From the line that has "This screenshot has height=607, width=1135." down to the last line of the data below, set down every line exactly, but none of the pictures.

Stored records:
◆ ◆ ◆

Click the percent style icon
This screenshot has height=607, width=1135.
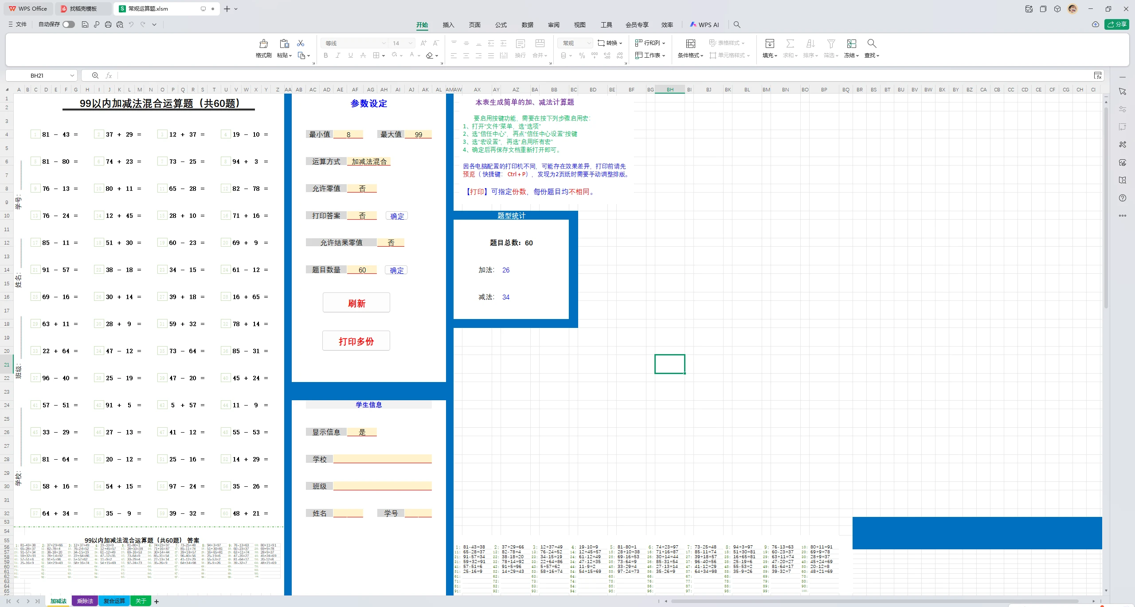pos(582,55)
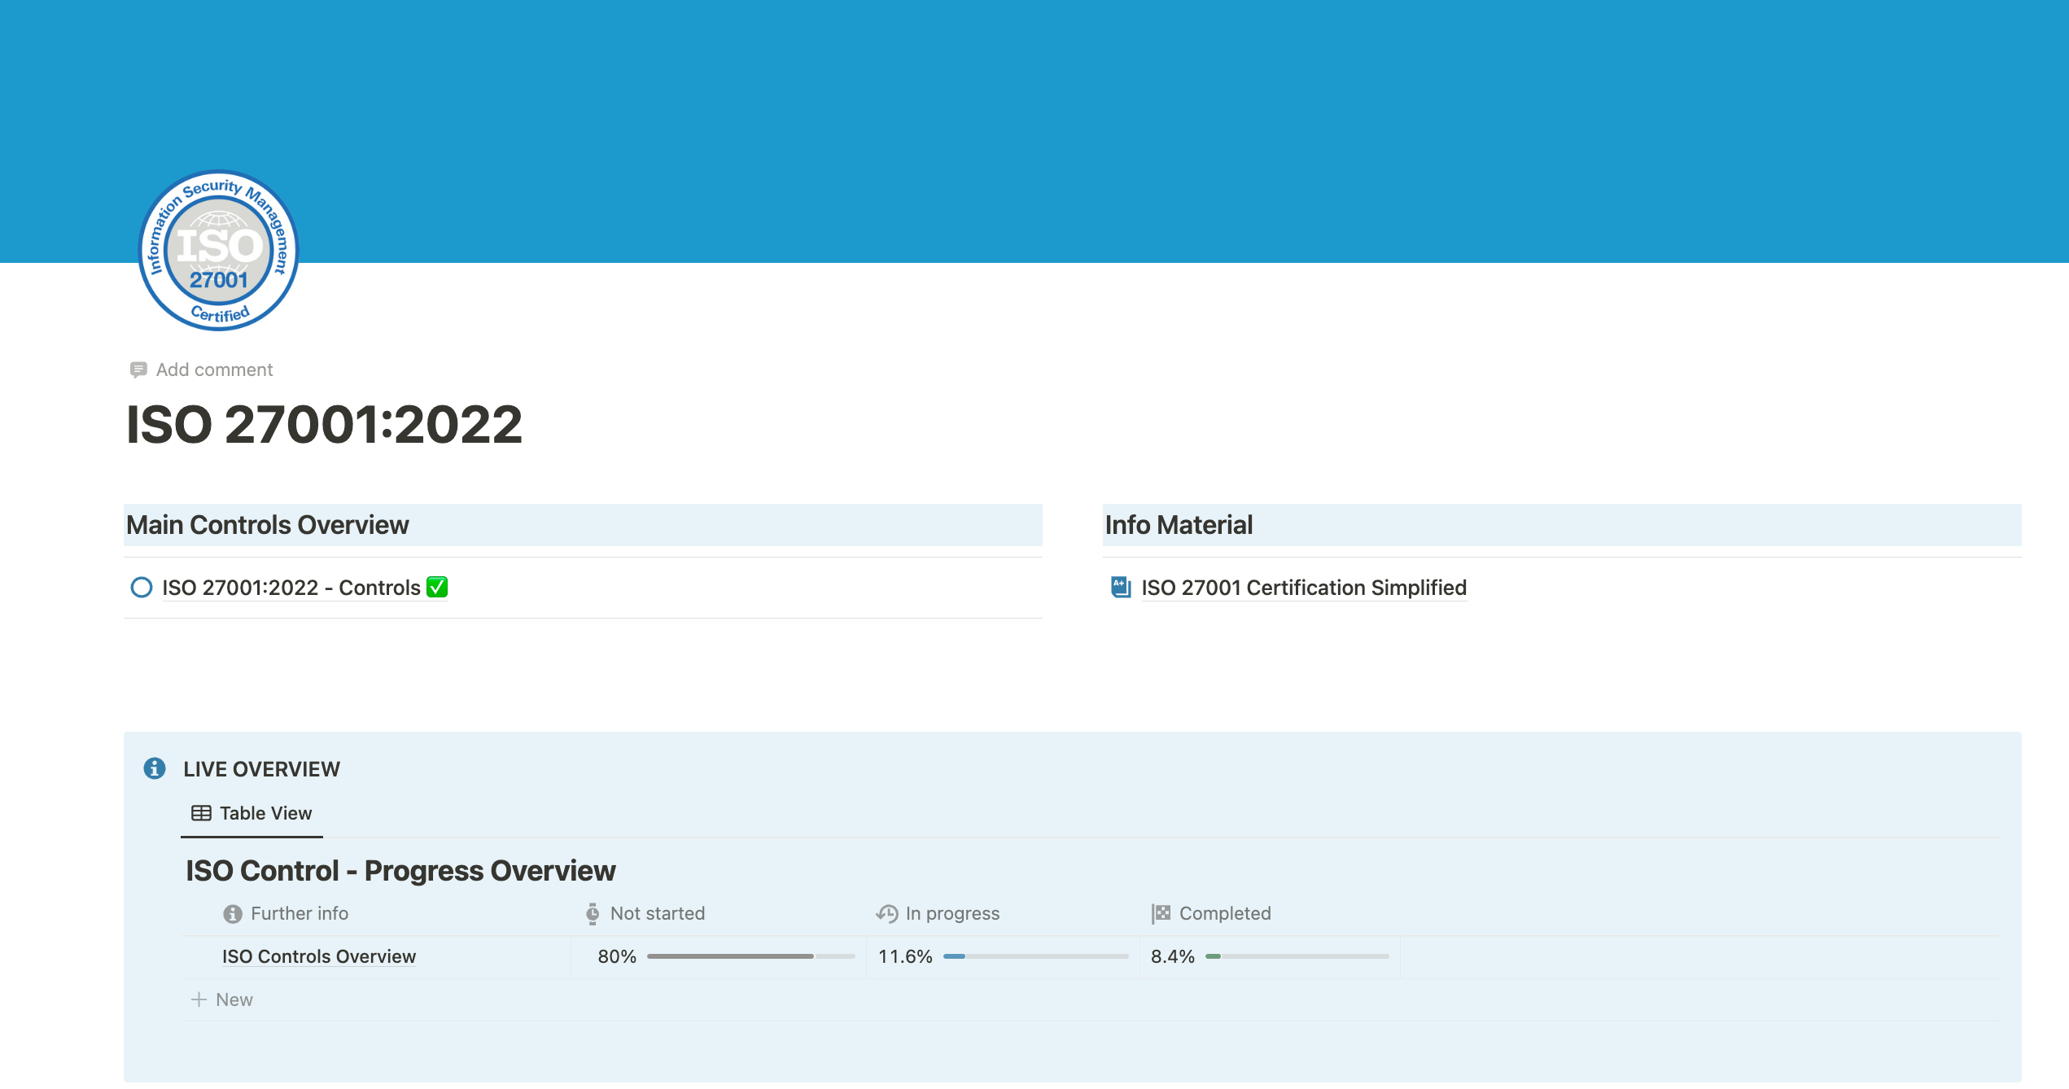
Task: Click the flag icon beside Completed
Action: point(1161,913)
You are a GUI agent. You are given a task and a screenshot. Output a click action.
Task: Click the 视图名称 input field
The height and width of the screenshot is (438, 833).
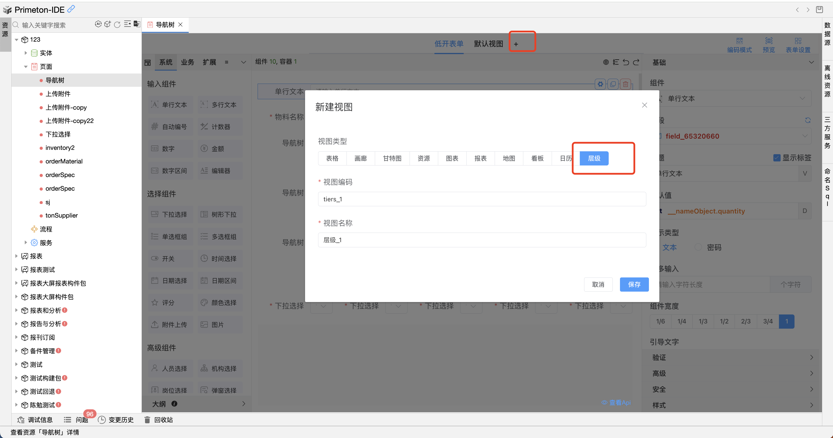482,240
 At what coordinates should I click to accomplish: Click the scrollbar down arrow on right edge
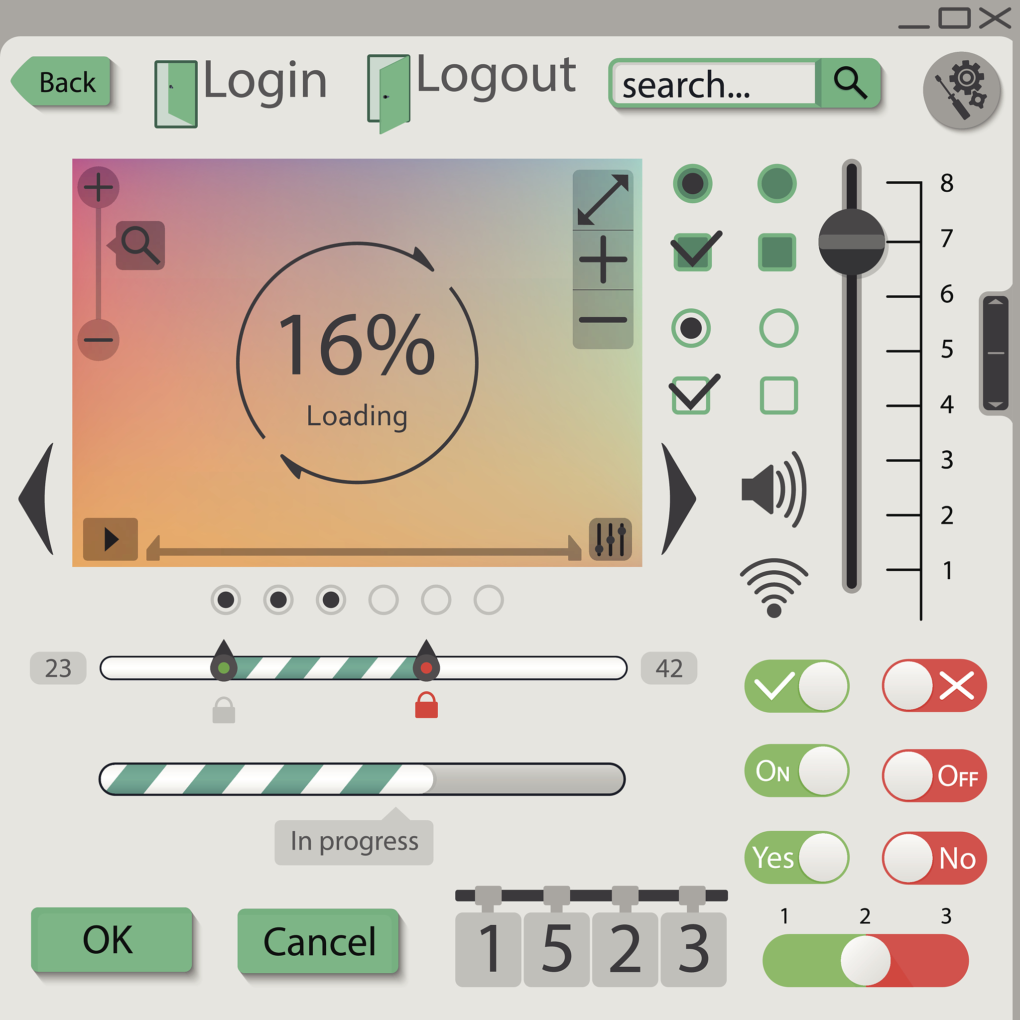tap(996, 405)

◆ ◆ ◆

● **SOLUTION**
This screenshot has height=607, width=1135.
pos(582,55)
Task: Click the flag icon beside Completed
Action: point(1161,913)
You are a GUI agent. You are given a task and a screenshot. Output a click action.
Task: Click the 视图名称 input field
The height and width of the screenshot is (438, 833).
482,240
 At what coordinates should I click to accomplish: Click the scrollbar down arrow on right edge
tap(996, 405)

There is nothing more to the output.